* Your goal:
Once the images are removed, repeat all of the entries exactly.

====== Listed records

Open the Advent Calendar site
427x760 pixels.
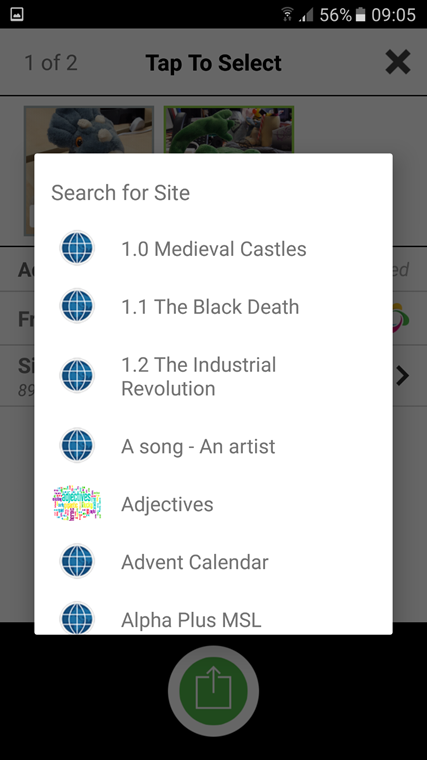pyautogui.click(x=213, y=562)
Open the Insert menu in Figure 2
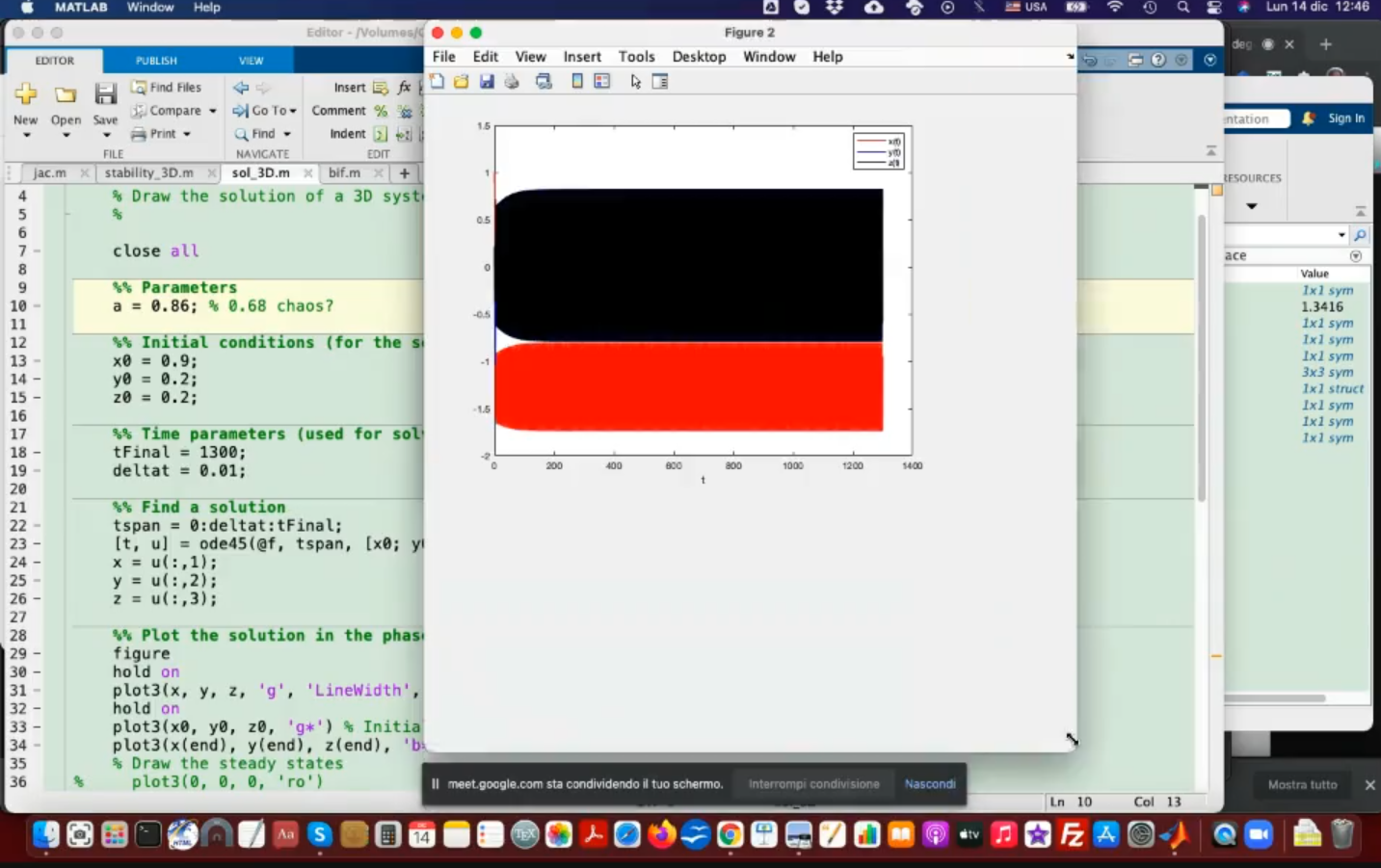1381x868 pixels. [582, 57]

============

* Output for this exercise:
Open the Advent Calendar site
427x760 pixels.
pyautogui.click(x=213, y=562)
Open the Insert menu in Figure 2
1381x868 pixels. [582, 57]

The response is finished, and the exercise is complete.